Выбрав наиболее целый дом, в котором легко можно было забаррикадировать двери, я принялся собирать остатки сухих газет и дровишек, которые поломал и порвал руками на мелкие куски. В дровнице на удивление лежали вполне сносные большие куски дерева, чуть сырые, но для костра сгодится. Там же я нашёл кусок промасленной ветоши, в которую были завёрнуты длинные спички и часть от металлического кресала – только лезвие, которое было, судя по всему, привязано на кусок бечёвки к бруску. Стало совсем темно, не видно было ни зги, так что поиски кресала я отложил до момента, когда смогу хотя бы разжечь костёр и вытянуть оттуда полено, чтобы сделать подобие факела.
Этот момент… Я никогда ещё не чувствовал себя так одиноко. Так неполноценно, будто бы от меня отрезали все нужные части и бросили как есть в глубочайшую дыру. Я был совершенно один, один во всех своих начинаниях и возможных свершениях. Радоваться ли мне такому исходу? Искать ли на самом деле светлую сторону в том, что я бреду от деревни к деревне в надежде найти помощь, но натыкаюсь лишь на пустоту и редких трупов? Складывалось впечатление, что я отделён от остального мира тысячами километров, а не парой десятков. Вроде, так просто! Возьми и развернись, выйди сам к городу, остолоп! Чего ты ждёшь, куда идёшь и чего ожидаешь узнать?
Я сидел берег разгорающимся костром и завороженно следил за тем, как миллиметр за миллиметром пламя окутывает поленья, как они чернеют, извиваются, как воспламеняются, распространяя огонь всё дальше и дальше. Внезапно захотелось с силой дунуть на угли, помочь им разгореться, окрепнуть, взять своё от этих поленьев. Плямя со свистом разошлось в стороны, словно живое, испуганное, но затем принялось с новой силой пожирать лежащие рядом сучки и головешки.

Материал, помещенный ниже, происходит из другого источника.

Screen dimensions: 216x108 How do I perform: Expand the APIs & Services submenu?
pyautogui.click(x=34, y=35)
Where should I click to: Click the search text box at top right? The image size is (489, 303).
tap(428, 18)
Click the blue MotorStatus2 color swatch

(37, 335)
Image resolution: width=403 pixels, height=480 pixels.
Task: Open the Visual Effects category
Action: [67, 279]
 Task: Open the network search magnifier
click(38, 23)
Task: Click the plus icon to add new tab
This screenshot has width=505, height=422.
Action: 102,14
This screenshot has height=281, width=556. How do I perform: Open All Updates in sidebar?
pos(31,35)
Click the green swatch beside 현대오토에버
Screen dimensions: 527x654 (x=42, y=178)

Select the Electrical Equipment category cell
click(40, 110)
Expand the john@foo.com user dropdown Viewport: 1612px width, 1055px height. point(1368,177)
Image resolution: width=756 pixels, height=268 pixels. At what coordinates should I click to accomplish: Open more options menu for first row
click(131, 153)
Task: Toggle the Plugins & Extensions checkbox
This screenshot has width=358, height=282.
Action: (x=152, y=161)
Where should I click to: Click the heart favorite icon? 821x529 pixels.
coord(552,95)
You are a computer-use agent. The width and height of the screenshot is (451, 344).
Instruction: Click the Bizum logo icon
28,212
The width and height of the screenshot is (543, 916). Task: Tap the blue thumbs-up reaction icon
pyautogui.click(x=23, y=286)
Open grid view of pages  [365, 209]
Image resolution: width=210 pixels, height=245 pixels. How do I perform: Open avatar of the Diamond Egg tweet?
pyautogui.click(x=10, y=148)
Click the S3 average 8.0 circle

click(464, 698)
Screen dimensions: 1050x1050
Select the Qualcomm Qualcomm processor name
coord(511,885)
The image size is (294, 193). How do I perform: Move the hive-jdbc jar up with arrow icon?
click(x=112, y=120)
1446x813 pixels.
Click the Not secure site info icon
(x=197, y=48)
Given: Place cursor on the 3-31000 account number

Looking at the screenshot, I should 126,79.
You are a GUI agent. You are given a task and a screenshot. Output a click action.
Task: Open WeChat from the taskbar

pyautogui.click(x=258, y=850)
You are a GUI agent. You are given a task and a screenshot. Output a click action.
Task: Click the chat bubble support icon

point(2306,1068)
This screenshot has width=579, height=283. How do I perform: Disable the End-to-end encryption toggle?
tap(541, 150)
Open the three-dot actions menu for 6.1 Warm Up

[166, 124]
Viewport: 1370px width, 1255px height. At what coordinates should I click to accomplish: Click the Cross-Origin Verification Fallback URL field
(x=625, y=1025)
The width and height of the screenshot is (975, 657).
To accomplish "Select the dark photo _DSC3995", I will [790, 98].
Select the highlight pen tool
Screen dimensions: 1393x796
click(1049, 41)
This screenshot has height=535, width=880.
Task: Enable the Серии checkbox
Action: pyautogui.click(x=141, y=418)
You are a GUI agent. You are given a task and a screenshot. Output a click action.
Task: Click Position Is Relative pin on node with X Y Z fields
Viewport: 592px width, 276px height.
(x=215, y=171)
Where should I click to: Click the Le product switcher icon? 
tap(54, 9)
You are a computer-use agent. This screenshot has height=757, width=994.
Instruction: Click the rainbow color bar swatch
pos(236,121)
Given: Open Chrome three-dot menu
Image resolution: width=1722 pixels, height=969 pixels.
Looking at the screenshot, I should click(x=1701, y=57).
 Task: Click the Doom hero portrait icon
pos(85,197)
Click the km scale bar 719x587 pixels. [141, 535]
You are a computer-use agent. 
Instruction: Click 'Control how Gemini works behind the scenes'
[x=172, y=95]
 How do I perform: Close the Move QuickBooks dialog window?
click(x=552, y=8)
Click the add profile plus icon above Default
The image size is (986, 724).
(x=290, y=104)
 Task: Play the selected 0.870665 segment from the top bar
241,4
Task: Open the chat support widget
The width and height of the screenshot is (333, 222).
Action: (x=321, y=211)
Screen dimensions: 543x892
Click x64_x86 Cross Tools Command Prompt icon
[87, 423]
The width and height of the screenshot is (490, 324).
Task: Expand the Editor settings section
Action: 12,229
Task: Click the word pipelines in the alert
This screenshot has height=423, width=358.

В этом пламени мне так хотелось видеть себя. Быть таким же осторожным и тихим в начале всей этой чёртовой истории, чтобы потом воспрять с силами и с помощью… Чёрт, чьей угодно помощью добить здесь всё живое. Я так не хочу понимать и признавать то, что Маклин прав. Так усиленно борюсь с мыслью о том, что лес надо сжечь и как можно быстрее, что невольно нахожу в этой затеи свои несомненные плюсы…
Нам недолго осталось. Может быть, землетрясения и стихли. Может быть, и море постепенно возвращается в свои рамки. Но люди совсем не способны вот так просто поводить природу за нас и за один присест восполнить сотни миллионов умерших, вновь открыть двери обанкротившихся предприятий, снять с полки и отряхнуть пыль с ручных инструментов, чтобы всем вместе восстановить цивилизацию. От одной только мысли об этой радужной и сладко-зефирной бредятине блевать хочется дальше, чем видеть.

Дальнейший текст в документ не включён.